A Senate Education subcommittee chaired by state Sen. Richard Browning (D-Wyoming) met in the office of Education Committee Chairman Robert Plymale (D-Wayne).
The subcommittee was joined by representatives of the state Department of Education, the West Virginia Education Association, the state chapter of the American Federation of Teachers, the West Virginia Association of Elementary and Middle School Principals, and West Virginia Professional Educators.
Lawmakers are considering new language to SB372, Gov. Tomblin’s teacher evaluation bill. The legislation would expand a pilot program currently only one year old, requiring all 55 county school systems to evaluate their teachers annually by 2014. Currently only 25 schools are in the pilot program. If passed, a teacher would take yearly evaluates based partly on standardized tests and overall student growth.

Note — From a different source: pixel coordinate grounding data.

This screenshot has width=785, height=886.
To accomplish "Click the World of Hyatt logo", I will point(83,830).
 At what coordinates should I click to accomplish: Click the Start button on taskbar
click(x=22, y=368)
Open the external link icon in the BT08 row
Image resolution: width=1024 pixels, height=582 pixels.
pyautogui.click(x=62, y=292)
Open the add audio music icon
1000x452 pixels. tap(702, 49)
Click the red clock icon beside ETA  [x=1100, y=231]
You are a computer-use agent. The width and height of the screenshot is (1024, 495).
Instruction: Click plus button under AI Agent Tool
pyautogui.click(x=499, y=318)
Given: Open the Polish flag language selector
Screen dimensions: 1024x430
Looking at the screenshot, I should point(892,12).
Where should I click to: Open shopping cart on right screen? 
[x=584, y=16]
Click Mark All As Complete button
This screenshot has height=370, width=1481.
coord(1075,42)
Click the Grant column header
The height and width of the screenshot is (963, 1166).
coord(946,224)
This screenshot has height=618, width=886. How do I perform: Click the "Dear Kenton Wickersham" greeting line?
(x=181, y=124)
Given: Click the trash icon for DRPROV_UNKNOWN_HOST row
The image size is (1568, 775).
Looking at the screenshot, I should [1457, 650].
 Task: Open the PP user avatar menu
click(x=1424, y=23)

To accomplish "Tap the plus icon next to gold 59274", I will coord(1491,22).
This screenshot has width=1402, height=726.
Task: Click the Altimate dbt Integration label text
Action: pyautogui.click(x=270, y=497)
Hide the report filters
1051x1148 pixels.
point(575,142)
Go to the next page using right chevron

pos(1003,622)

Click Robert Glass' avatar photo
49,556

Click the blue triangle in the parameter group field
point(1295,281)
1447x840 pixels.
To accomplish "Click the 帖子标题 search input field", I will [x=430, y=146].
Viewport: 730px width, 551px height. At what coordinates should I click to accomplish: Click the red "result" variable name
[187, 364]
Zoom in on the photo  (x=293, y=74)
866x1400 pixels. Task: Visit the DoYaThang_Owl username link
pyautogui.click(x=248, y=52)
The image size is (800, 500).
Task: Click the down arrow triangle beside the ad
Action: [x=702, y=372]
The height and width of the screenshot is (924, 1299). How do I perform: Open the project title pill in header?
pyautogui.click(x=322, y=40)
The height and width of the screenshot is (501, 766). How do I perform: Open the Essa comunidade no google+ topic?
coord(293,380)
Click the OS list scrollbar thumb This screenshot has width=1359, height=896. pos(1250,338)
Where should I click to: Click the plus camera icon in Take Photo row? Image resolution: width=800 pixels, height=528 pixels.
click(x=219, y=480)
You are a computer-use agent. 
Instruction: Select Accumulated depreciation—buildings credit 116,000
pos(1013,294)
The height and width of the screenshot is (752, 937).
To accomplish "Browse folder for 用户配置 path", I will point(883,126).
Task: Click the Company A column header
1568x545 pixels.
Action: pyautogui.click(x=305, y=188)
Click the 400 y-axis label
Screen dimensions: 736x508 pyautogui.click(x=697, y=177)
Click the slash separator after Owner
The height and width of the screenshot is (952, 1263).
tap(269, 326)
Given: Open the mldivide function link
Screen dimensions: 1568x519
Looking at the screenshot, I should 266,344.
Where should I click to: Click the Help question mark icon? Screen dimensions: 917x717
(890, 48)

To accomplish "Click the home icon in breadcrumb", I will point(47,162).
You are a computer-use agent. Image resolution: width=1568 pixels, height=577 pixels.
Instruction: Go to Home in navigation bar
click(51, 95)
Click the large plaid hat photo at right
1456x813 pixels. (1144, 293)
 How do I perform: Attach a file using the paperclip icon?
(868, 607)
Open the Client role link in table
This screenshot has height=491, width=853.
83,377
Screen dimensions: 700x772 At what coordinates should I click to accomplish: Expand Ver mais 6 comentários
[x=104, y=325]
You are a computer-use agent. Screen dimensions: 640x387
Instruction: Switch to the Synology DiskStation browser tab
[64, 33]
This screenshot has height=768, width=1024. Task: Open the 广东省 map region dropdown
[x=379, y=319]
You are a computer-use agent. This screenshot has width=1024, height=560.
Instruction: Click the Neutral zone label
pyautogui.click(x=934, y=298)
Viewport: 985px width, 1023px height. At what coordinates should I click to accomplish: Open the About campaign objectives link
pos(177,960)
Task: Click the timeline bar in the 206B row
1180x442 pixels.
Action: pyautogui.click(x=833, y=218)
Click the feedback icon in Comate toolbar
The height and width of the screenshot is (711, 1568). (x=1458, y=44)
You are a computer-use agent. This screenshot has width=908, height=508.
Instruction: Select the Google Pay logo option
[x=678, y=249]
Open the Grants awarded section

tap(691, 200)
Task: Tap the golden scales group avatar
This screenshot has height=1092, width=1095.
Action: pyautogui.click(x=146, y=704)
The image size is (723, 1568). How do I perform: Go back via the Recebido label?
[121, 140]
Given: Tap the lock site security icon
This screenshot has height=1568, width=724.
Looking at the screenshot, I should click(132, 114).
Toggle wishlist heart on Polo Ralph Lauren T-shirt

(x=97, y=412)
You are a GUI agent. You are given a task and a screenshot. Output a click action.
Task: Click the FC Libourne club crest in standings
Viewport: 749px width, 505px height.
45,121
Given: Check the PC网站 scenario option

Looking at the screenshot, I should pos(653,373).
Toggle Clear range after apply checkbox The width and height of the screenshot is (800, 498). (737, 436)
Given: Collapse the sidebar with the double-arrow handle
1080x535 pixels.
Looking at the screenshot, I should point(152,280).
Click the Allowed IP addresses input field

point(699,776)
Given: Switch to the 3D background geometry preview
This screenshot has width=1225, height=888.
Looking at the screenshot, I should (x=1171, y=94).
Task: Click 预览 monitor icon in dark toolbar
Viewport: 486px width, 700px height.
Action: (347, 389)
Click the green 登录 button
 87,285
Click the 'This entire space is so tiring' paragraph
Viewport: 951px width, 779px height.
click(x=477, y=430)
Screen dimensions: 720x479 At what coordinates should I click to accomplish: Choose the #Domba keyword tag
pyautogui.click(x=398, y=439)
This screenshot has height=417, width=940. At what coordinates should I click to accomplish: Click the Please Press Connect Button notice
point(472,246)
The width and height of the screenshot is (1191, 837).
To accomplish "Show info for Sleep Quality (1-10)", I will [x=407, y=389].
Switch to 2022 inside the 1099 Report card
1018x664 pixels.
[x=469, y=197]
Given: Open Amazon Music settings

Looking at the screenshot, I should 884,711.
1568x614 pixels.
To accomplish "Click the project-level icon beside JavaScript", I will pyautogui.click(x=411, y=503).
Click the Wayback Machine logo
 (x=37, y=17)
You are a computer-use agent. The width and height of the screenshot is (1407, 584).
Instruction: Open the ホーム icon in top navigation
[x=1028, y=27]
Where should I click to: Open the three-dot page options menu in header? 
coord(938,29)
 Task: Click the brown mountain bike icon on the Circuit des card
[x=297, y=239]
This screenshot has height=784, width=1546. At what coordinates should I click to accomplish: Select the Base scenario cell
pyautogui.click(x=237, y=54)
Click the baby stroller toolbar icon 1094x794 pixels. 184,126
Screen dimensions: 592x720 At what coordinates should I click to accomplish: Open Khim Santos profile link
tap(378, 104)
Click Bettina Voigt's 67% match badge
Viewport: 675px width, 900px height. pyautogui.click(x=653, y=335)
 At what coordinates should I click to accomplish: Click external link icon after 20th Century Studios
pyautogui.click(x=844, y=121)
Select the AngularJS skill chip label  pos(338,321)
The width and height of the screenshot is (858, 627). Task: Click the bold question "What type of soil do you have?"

A side goal of the legislation is putting the evaluation in place so the state can request a waiver from the provisions of No Child Left Behind (NCLB). Last week, the Obama administration granted 10 waivers for NCLB, which requires students in every state to meet annual yearly progress (AYP) goals in reading in math by 2014. Many states are nowhere close to meeting the NCLB goals.
“I understand that you have to have an annual evaluation in place to request any waiver from No Child Left Behind and if that’s not reauthorized in 2014, when 100 percent of all our students will be proficient, that’s not possible,” said Dale Lee, President of the WVEA.
Still, Lee said that the pilot program hasn’t been given enough time to see if it’s working.
“It concerns me that under the bill we implement it full-scale after the second year of the pilot,” Lee said. “I understand the reasoning for that….but I’m not 100 percent sure we’ll be ready at that time. I just think this was such a large undertaking; it took such a long time just to come up with the pilot we have.”
Another concern brought up by the unions is the peer mentoring program included in the bill. The bill includes no additional funding for the mentoring program, which would team up new teachers with seasoned teachers. The bill also leaves it up to the individual counties to implement the mentoring programs.
“I’m very apprehensive about, first of all, there not being any money dedicated to the mentorship program, and also that we’re just going to leave it up to the counties to do mentoring,” said Judy Hale, President of AFT-WV. “This is a need they may consider they can put at the bottom of the list.”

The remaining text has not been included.